# Exercise objective
The line containing "Select the Projects tab" marks the start of the required copy, which runs to the final line of the entries; return those lines exactly, without any pictures.
Excerpted data below:
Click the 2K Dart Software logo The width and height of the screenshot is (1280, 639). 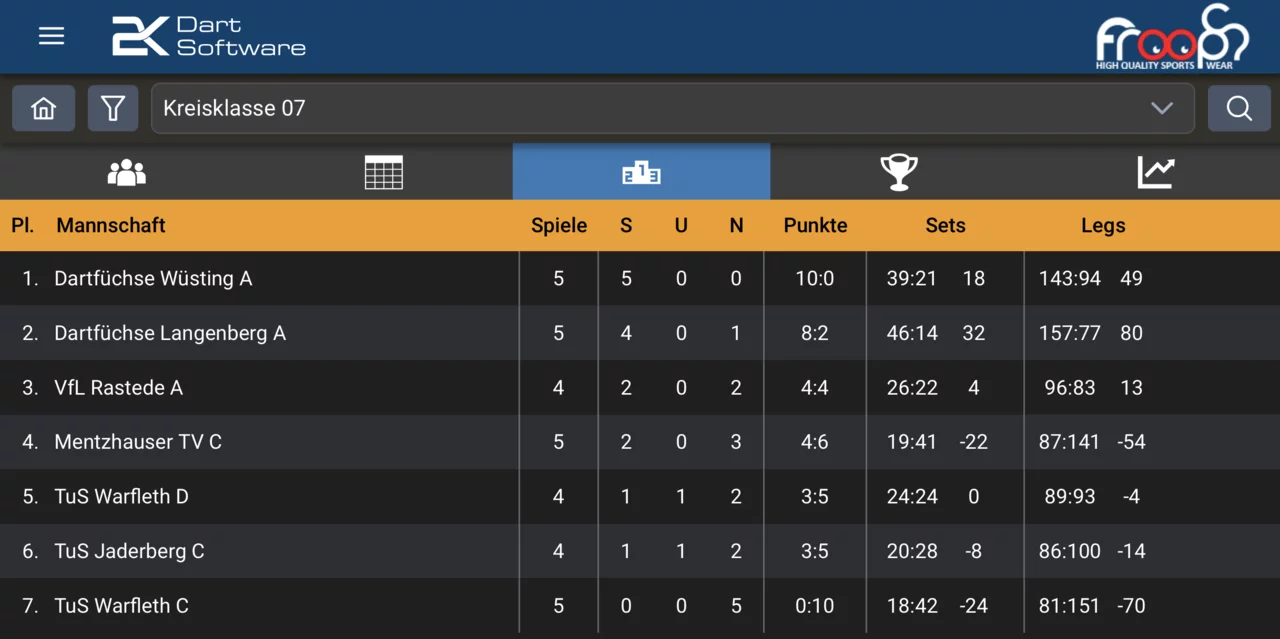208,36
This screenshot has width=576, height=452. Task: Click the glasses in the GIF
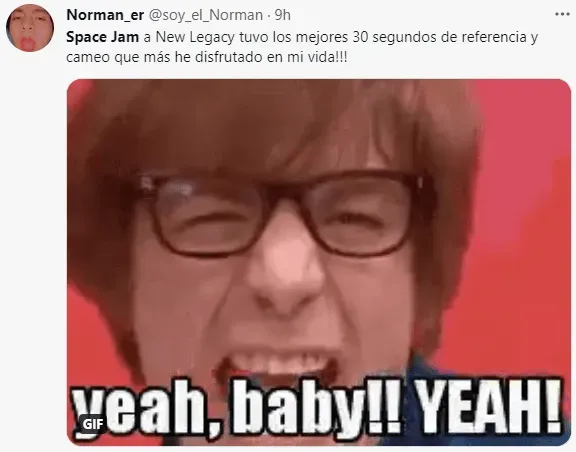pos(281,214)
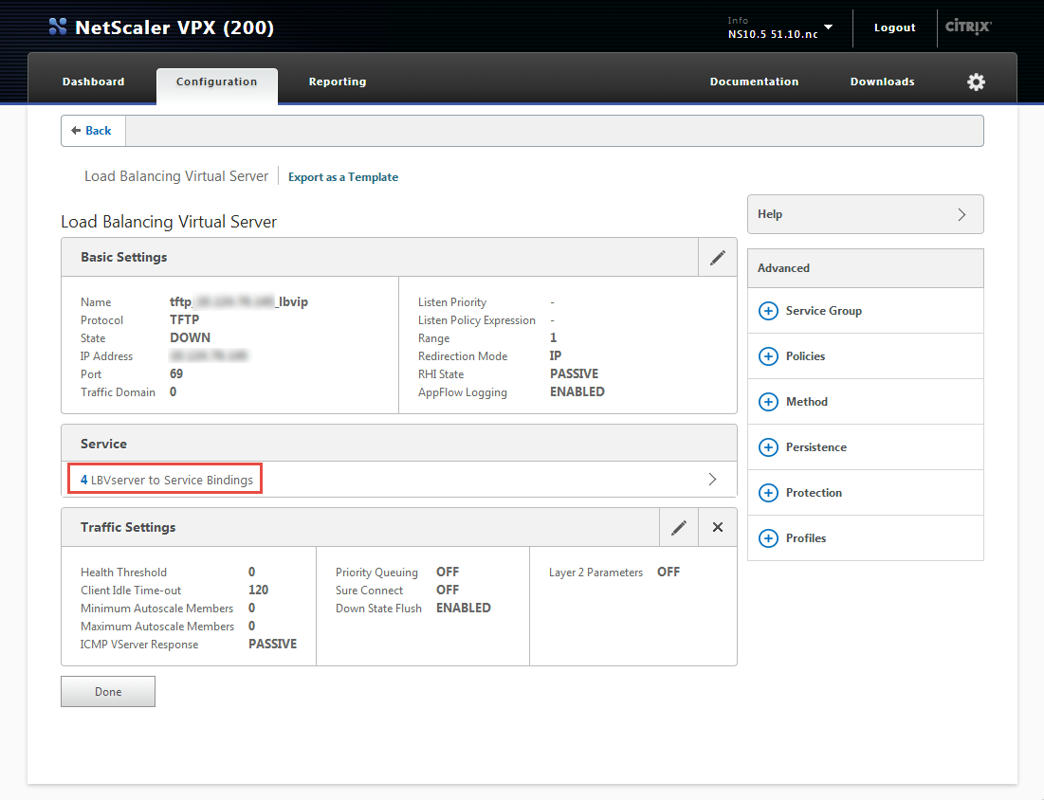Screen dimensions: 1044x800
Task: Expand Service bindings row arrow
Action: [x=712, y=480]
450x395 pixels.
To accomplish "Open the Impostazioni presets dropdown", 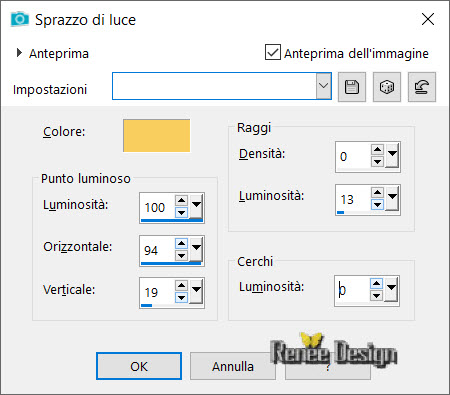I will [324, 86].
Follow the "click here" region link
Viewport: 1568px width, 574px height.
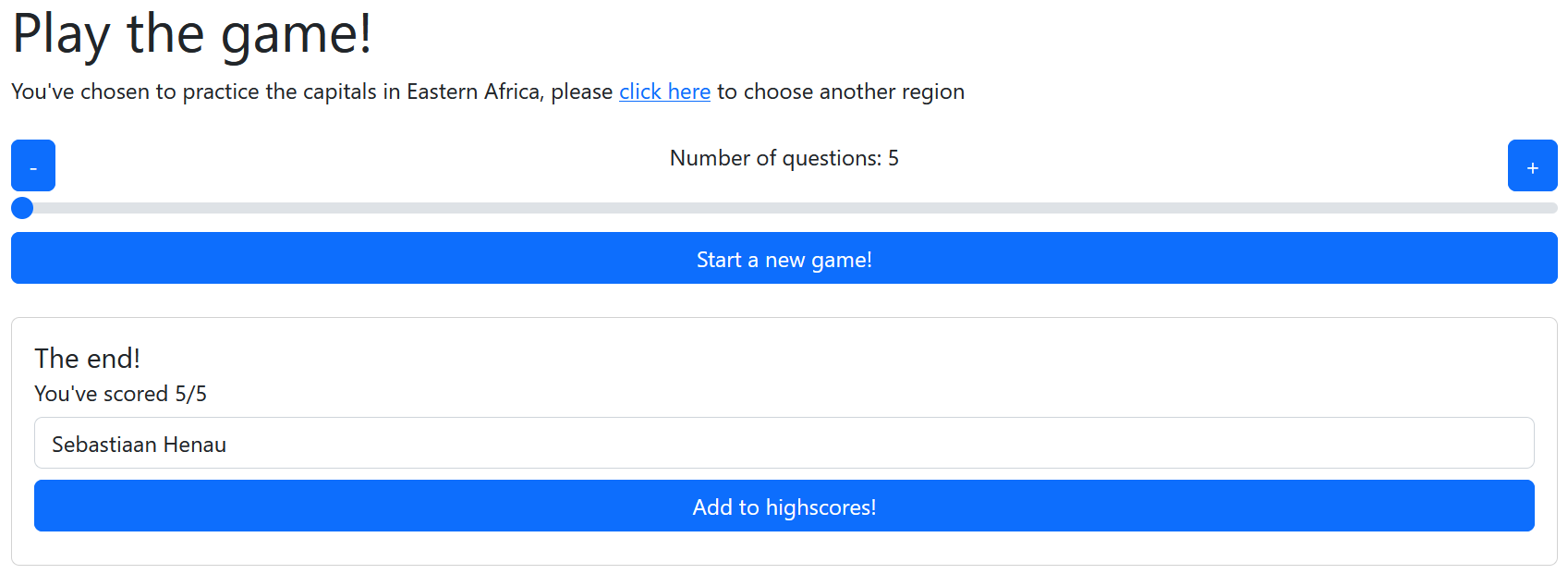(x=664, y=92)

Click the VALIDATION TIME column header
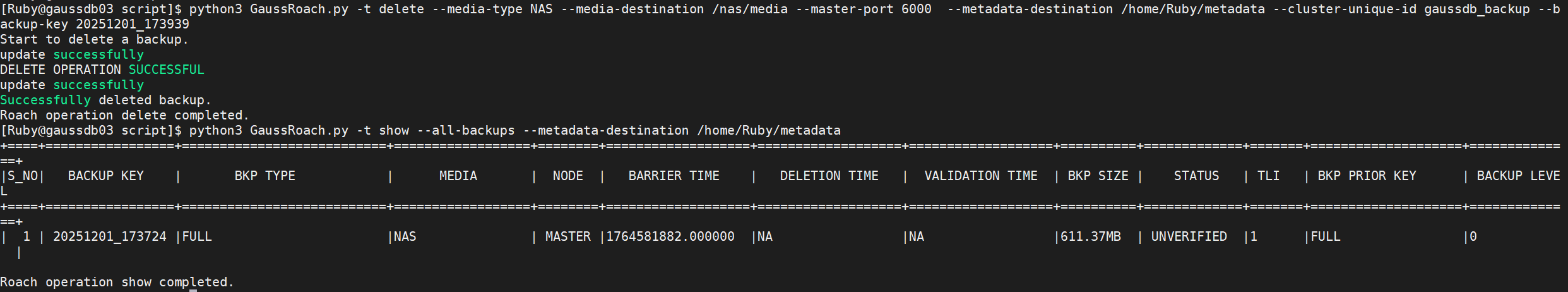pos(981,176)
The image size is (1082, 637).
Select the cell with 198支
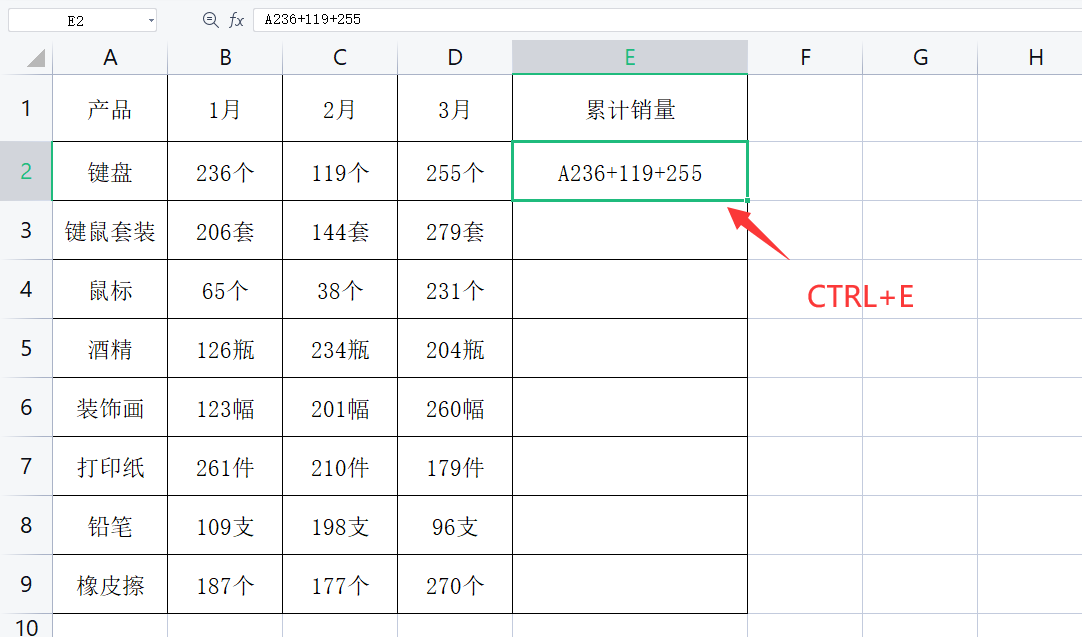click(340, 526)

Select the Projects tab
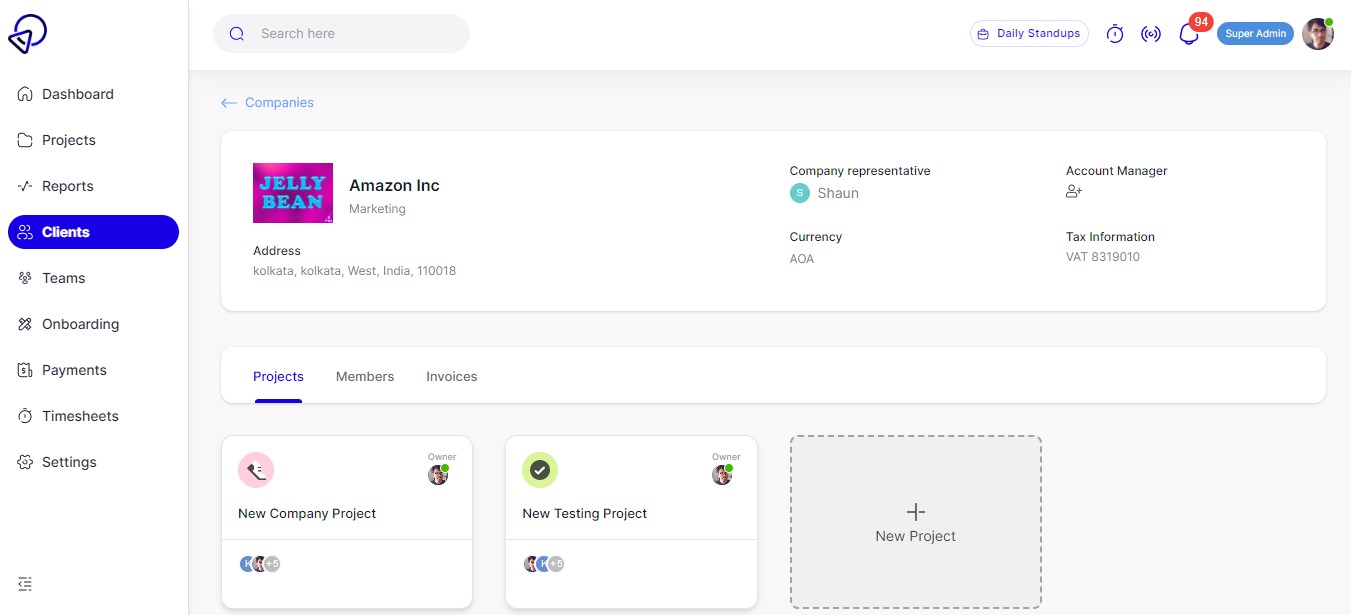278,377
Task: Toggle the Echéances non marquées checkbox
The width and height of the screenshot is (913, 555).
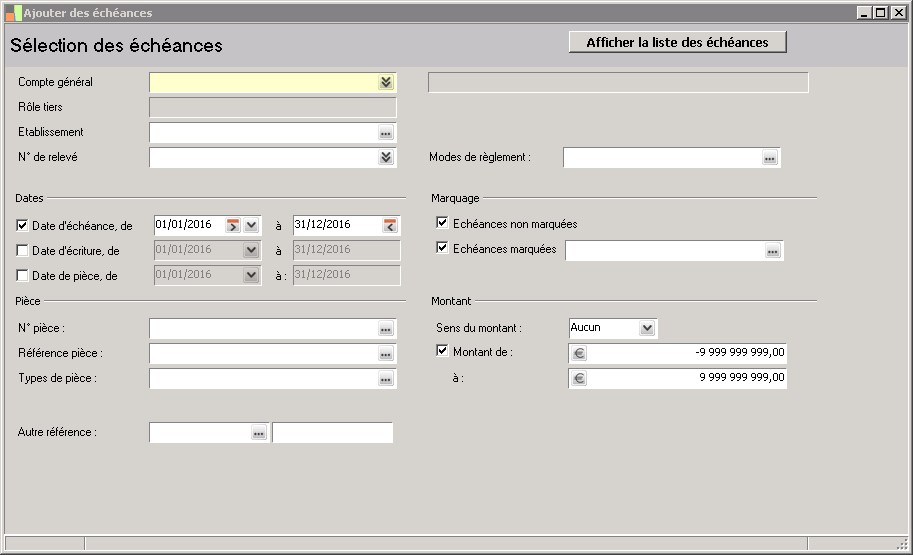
End of Excerpted data.
# Solution for this task
Select the Projects tab
278,377
Task: Toggle the Echéances non marquées checkbox
The width and height of the screenshot is (913, 555).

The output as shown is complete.